Closed ericdill closed 8 years ago

ericdill commented 8 years ago

In scikit-beam we removed all the from __future__ import unicode_literals. Should we do the same here?

danielballan commented 8 years ago

LMGTFY: http://python-future.org/unicode_literals.html

Before @CJ-Wright diligently puts PRs into more projects we should make a decision on this. To my reading, importing uicode_literals is better than the alternative (putting u in front of all the strings) for any codebase that has always supported Python 3. Seems like we should leave it in. Did whoever removed it from scikit-beam give a reason?

klauer commented 8 years ago

Correct me if I'm wrong, but I don't think any of the source files in this repository have non-ascii strings or even specify any encoding.

ericdill commented 8 years ago

We included unicode_literals in scikit-beam basically as a copy/paste from matplotlib but removed it during a refactor when @tacaswell mentioned that it was really more trouble than its worth. IIRC it doesn't really prevent any bugs in python 3 and it introduces bugs in python 2. @tacaswell can probably speak better to this.

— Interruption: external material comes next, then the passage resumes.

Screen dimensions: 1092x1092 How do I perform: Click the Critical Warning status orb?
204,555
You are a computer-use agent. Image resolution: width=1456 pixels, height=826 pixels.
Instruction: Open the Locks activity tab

ghost commented 8 years ago

@klauer pymongo specifies some encoding

klauer commented 8 years ago

@arkilic I mean in the form of https://www.python.org/dev/peps/pep-0263/

danielballan commented 8 years ago

@klauer I think you are correct. Which is why adding a blanket unicode_literals import is the right choice here: it doesn't break anything (there's nothing to break) and it guards against accidentally adding any strings that, without that import, would be interpreted differently by Python 2 and 3.

danielballan commented 8 years ago

Of course, if the files never end up with any non-ASCII strings this entire discussion is moot, but I'm not seeing the argument for going through and actively removing these imports.

tacaswell commented 8 years ago

Where the unicode literals breaks things is if you are doing fun things with programtically creating classes (as type in py2 does not cope with unicodes) and if you are doing a lot of string based file I/O (At the time we pulled it out of skbeam I was dealing with some other mpl / unicode related headache + that was around when I was working on the vistrails auto-wrapping code which involves a lot of programmatic class generation, hence my pessimism).

At this point if it is not causing harm it is not worth the effort to pull it out.